*Exercise details*
Copy every line of the data that includes the string "will".

*Task input*
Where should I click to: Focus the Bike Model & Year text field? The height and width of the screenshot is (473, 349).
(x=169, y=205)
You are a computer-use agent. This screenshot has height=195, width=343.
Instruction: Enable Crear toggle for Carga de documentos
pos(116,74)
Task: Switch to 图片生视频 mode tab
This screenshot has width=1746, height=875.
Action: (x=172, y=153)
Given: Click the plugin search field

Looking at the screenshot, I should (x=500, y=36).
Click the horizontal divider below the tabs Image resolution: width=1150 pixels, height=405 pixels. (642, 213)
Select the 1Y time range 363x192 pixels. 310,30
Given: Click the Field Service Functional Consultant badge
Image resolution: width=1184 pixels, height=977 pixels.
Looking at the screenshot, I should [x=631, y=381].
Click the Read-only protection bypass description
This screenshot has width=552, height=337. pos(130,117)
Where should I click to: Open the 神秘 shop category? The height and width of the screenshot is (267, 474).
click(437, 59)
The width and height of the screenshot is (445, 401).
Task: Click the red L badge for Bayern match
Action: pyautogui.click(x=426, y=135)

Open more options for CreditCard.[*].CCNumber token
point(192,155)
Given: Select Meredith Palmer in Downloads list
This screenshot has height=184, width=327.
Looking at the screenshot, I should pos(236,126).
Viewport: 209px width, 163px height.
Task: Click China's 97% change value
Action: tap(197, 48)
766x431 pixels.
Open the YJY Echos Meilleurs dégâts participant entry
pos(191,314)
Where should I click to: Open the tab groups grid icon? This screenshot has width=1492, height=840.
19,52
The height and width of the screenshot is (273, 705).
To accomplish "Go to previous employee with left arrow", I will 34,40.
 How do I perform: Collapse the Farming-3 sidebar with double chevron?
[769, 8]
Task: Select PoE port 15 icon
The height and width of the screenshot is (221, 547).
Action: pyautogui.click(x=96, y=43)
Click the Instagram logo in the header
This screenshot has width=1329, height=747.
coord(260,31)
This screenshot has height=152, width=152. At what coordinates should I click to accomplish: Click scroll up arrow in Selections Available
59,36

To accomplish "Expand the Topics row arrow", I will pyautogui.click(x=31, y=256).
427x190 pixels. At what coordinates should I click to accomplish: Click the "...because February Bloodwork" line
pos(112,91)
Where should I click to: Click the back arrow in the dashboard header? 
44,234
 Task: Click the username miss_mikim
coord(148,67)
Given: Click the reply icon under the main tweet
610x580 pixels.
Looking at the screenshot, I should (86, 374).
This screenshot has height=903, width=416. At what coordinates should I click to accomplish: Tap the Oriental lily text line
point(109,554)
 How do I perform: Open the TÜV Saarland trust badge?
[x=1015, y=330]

*Response to the task*
To accomplish "Go to previous employee with left arrow", I will 34,40.
To accomplish "Expand the Topics row arrow", I will pyautogui.click(x=31, y=256).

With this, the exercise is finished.